William was ordained to be one of the original Twelve Apostles of the Restoration by the Three Witnesses on February 15, 1835.  He wasn’t their first choice, but Joseph insisted.  Ever thereafter, his relationship with his fellow apostles proved rocky.  In Nauvoo, Joseph hoped to turn William’s often nasty temperament to good ends by making William editor of the church’s political newspaper, The Wasp.[3] William also served Nauvoo as elected representative to the Illinois General Assembly.

After the deaths of his three remaining brothers Joseph, Hyrum, and Samuel in 1844, William claimed the office of Presiding Patriarch/Evangelist of the church. This anomalous position had been created for Joseph Smith Sr., who passed it on his deathbed to his eldest living son Hyrum.  As sole surviving son of Joseph Sr., William successfully argued to his fellow apostles that the Patriarchate was his “by right” of lineage.[4]  Once ordained, William was immediately prolific in giving blessings.  In his Early Patriarchal Blessings of the Church of Jesus Christ of Latter-day Saints volume, Michael Marquardt includes over 300 of William’s blessings given in less than a six-month period.  William’s tone and content differ greatly from the blessings conferred by Hyrum.
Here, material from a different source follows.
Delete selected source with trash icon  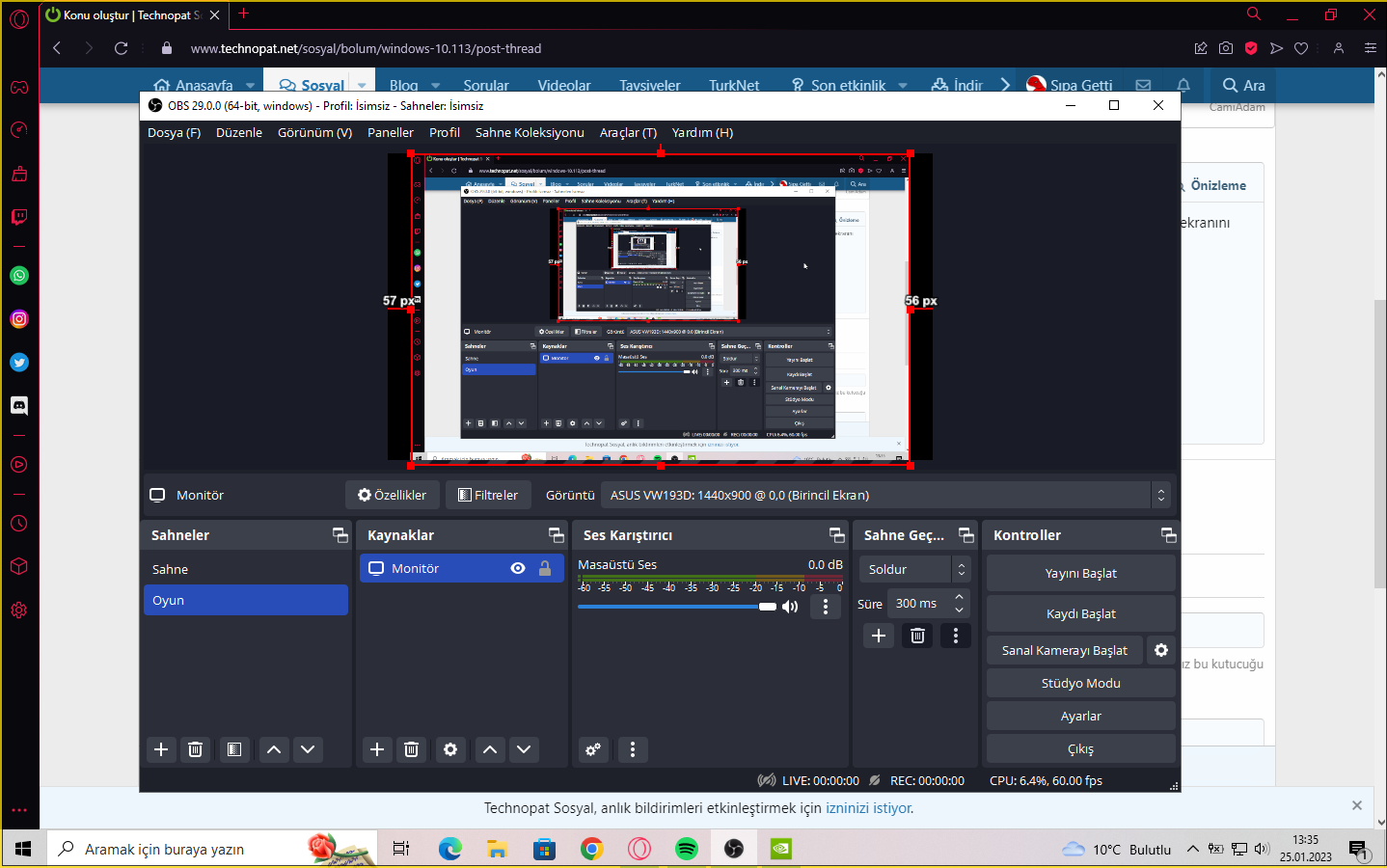411,749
Often his inspiration verged on the scriptural, as in his prophecy to Abigail Abbott:

One of thy posterity named after the name of his father…shall be a mighty warrior, and be led on to avenge the blood of the Prophets and Patriarchs, he shall lead a mighty people from the wilderness and one mighty among them who shall be also a mighty warrior by the name of Nishcosh, he shall be a descendent of one of the name of Nimrod, who was also a descendant of that Nimrod, who was a mighty hunter in the days of old, by way of the Jaredites upon this country, who founded a city and called it the city of Gnoalum, this city now lying in ruins the wreck of which only appears as the last descriptive monument of a people that has fallen, and the remnants of whom have become barbarous, wild and uncultivated.[5]
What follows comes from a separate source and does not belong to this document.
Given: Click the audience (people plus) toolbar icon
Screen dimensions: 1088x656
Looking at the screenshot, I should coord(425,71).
Prolific and scriptural as his blessing might have been, William quickly clashed with his fellow apostles over the scope of his new position. Rather than call William “Patriarch of the Church,” Brigham Young insisted William was “Patriarch to the Church.” Unwilling to compromise, William insisted he was now “Patriarch over the Church.”[6] It was a power struggle William was doomed to lose and by October 1845, the patriarch was forced to flee Nauvoo, prepositions and all.  After toying with founding his own Mormon church organization, William investigated the claims of James J. Strang, who was quickly becoming Brigham Young’s most significant rival for church leadership.  Pragmatically, William was willing to recognize Strang as Church President, so long as Strang, in turn, recognized William as “Presiding Patriarch over the Whole Church.” It was a deal both could make.
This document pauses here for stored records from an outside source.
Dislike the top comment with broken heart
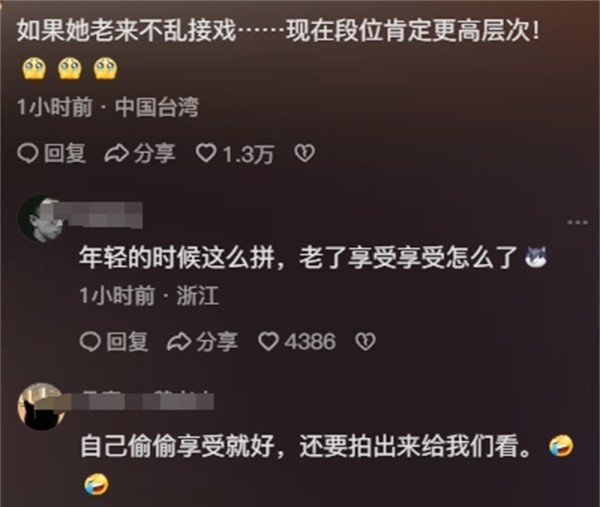The image size is (600, 507). point(305,153)
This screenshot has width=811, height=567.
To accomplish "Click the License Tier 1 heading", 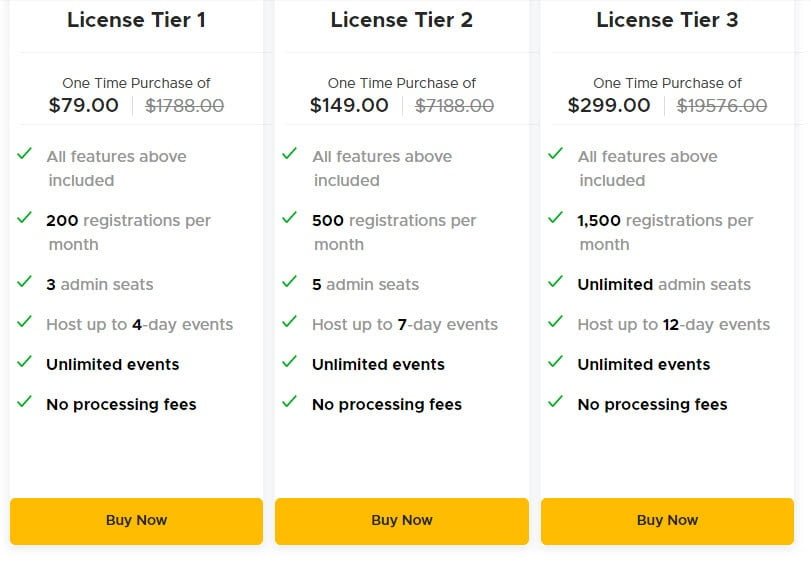I will 136,20.
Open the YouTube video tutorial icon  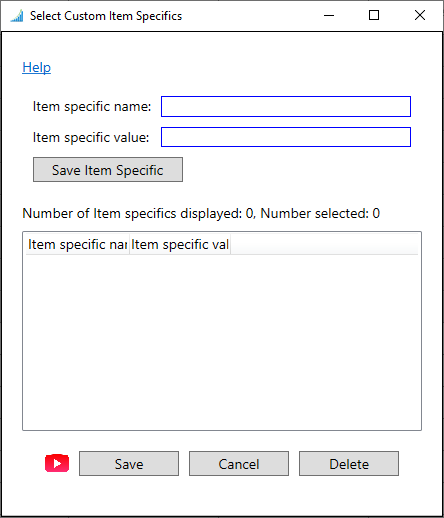[57, 463]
This union also did not last. William had long been practicing celestial (plural) marriage on his brother’s model, i.e., being sealed to wives in secret while publicly denouncing the practice of “polygamy.” Strang did not embrace the practice until 1849[7].  William’s activities among the Strangites of Voree, Wisconsin, were consequently regarded as “adultery,” and William was excommunicated from Strang’s organization on that basis.[8]

Not one to be discouraged, William decided to go solo.  In 1847, William and a small group of Mormons in Lee County, Illinois, founded the “Palestine Grove Stake” of the church.  From this base, William asserted his claim to both his brothers’ offices, ultimately styling himself: “First President, Prophet, Seer, Revelator, Translator, and Patriarch over the whole church”![9]  William looked to New Testament precedent, cleverly arguing that Jesus’ successor was not Peter (the chief apostle) but James (the brother of Jesus). Although he had some success, plural marriage once again led to William’s downfall.  By now the practice had split Mormonism and the Midwestern Latter Day Saints of William’s flock were committed opponents.  William’s public denunciations of polygamy fit well, but privately he continued to follow Joseph’s model of taking wives in secret.  His church ultimately collapsed when one of his plural wives — the teenaged daughter of two committed supporters — filed charges with the Lee County sheriff of statutory rape.[10]

Given that background, it’s little wonder that when those same Midwestern Latter Day Saints, at a meeting in Lee County, Illinois, “reorganized” their church and ordained William’s nephew Joseph Smith III as their prophet in 1860, William was not welcome.  Instead, after one last stab at organizing his own church with Martin Harris in Kirtland and trying his hand at being a Baptist preacher, William flirted (vainly) with the idea of joining up with Brigham Young in Utah.  Having finally rid himself of William, Young had zero interest in taking the defrocked patriarch back.[11]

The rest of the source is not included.